### Exercise goal:
All lines of the listing below are to be printed again exactly.
[Opening Supplied entries section]
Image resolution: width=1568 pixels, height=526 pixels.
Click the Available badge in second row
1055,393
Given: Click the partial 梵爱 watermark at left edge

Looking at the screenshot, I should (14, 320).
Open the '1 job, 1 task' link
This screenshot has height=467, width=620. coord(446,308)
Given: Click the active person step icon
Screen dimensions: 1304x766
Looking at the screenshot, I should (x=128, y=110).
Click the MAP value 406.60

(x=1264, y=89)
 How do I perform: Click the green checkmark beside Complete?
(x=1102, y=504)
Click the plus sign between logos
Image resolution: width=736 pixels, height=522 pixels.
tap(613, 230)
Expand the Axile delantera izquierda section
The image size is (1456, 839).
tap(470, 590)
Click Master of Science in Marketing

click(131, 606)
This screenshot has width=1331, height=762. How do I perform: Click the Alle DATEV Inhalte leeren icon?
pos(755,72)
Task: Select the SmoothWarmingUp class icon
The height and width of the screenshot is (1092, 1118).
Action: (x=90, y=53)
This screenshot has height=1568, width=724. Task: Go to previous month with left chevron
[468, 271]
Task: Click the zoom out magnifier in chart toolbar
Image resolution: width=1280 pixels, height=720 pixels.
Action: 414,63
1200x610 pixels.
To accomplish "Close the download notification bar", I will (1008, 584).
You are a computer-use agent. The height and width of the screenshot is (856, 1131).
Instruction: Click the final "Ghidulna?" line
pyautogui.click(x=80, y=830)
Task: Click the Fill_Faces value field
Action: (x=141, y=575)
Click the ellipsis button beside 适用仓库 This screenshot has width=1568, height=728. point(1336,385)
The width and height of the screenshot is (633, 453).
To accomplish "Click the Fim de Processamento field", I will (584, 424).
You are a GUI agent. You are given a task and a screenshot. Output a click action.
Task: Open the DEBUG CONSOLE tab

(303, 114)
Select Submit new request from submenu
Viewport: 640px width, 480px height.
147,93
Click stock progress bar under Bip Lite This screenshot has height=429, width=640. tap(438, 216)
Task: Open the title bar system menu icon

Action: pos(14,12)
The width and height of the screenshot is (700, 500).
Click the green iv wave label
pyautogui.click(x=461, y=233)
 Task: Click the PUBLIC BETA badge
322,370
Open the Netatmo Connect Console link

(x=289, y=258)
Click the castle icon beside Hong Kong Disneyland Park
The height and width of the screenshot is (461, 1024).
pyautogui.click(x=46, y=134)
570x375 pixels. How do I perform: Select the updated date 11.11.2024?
[Closing Supplied entries section]
### Solution:
Image resolution: width=1568 pixels, height=526 pixels.
Click the Available badge in second row
1055,393
Given: Click the partial 梵爱 watermark at left edge

Looking at the screenshot, I should (14, 320).
Open the '1 job, 1 task' link
This screenshot has height=467, width=620. coord(446,308)
Given: Click the active person step icon
Screen dimensions: 1304x766
Looking at the screenshot, I should (x=128, y=110).
Click the MAP value 406.60

(x=1264, y=89)
 How do I perform: Click the green checkmark beside Complete?
(x=1102, y=504)
Click the plus sign between logos
Image resolution: width=736 pixels, height=522 pixels.
tap(613, 230)
Expand the Axile delantera izquierda section
The image size is (1456, 839).
tap(470, 590)
Click Master of Science in Marketing

click(131, 606)
This screenshot has width=1331, height=762. How do I perform: Click the Alle DATEV Inhalte leeren icon?
pos(755,72)
Task: Select the SmoothWarmingUp class icon
The height and width of the screenshot is (1092, 1118).
Action: (x=90, y=53)
This screenshot has height=1568, width=724. Task: Go to previous month with left chevron
[468, 271]
Task: Click the zoom out magnifier in chart toolbar
Image resolution: width=1280 pixels, height=720 pixels.
Action: 414,63
1200x610 pixels.
To accomplish "Close the download notification bar", I will (1008, 584).
You are a computer-use agent. The height and width of the screenshot is (856, 1131).
Instruction: Click the final "Ghidulna?" line
pyautogui.click(x=80, y=830)
Task: Click the Fill_Faces value field
Action: (x=141, y=575)
Click the ellipsis button beside 适用仓库 This screenshot has width=1568, height=728. point(1336,385)
The width and height of the screenshot is (633, 453).
To accomplish "Click the Fim de Processamento field", I will (584, 424).
You are a GUI agent. You are given a task and a screenshot. Output a click action.
Task: Open the DEBUG CONSOLE tab

(303, 114)
Select Submit new request from submenu
Viewport: 640px width, 480px height.
147,93
Click stock progress bar under Bip Lite This screenshot has height=429, width=640. tap(438, 216)
Task: Open the title bar system menu icon

Action: pos(14,12)
The width and height of the screenshot is (700, 500).
Click the green iv wave label
pyautogui.click(x=461, y=233)
 Task: Click the PUBLIC BETA badge
322,370
Open the Netatmo Connect Console link

(x=289, y=258)
Click the castle icon beside Hong Kong Disneyland Park
The height and width of the screenshot is (461, 1024).
pyautogui.click(x=46, y=134)
570x375 pixels. How do I perform: Select the updated date 11.11.2024?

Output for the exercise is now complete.